Wang and Becker, on May 15 2011
at the Museum of Modern Art's 39th
Annual Party, with Wang in her hippy
costume while her husband is in
full black tie attire


Here's is a high profile divorce of an Asian woman and a white man. My intuition has been that Asian women/white men marriages are more fragile than they seem. Since this type of union is relatively new (as far as the human species is concerned), I think we're beginning to see the beginnings of the fall outs.

I was never impressed with the Wang/Becker marriage. I wrote about the fashion designer and her husband last January intuiting some kind of marital discord:
[Wang] doesn't talk about her husband in the article [January 10, 2012 Harper's Bazaar]. Does he travel from one side of the country to the other on Wang's schedule?
Wang had recently bought a home in California, and relocated her business from New York, where her husband still lived at the time, to Los Angeles.
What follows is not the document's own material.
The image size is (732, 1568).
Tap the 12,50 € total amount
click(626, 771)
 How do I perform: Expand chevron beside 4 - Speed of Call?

And about Becker, I wrote:
He looks like another one of those insipid, disconcerted spouses.
Later on, I found that he actually quit his job in 2010 to work with Wang's fashion conglomerate. I wrote:
A 2010 headline at the NaviSite website informs us that "Arthur P. Becker Steps Down [as CEO] and is Succeeded by R. Brooks Borcherding," which implies that Becker has retired. This leaves him ample time to follow his wife around to satisfy her yins and yangs.
People Magazine confirms Becker's beck and call to his wife with:
Though Becker reportedly had his own business ventures, he was also involved in Wang’s company, which has expanded into makeup, fragrances, mass market, juniors, home goods and a lower-cost bridal line in recent years. However, a friend of the designer tells WWD that the couple “will not let this impact the running of the company. They have worked too hard to build it up.”
A cheeky blogger writes:
Some suggest the divorce from Arthur Becker had some clues in her Fall 2012 Bridal Collection (view gowns 7-13 here), known for Wang's penchant for all things dark.
This may be a joke, but I have written about Wang's funereal wedding gowns, where I comment:
Wang's flashing bride in black is a negative statement on weddings, and life, in general. In our culture, white is for purity, whereas black is often for death, the mysterious (and evil?) underworld, darkness and obfuscation. And if the bride wears black, it is as though the she went to her own funeral. Or is a widow executing a vengeful act...And what real-life bride wants to be dressed in black, even with the modern woman's dearth of cultural knowledge and sensitivity?
And the bride wore black:
Wang's Wang's black wedding dress
from her Fall 2010 collection


Appearances matter. A black wedding dress, however much a fashion statement, is a black wedding dress. Of course, besides the macabre color Wang chose for the most important day in the union of a man and a woman, she also produced mediocre gowns which I call mounds of chiffon, which were exaggerated piles of gauze to detract from the mediocrity of her designs.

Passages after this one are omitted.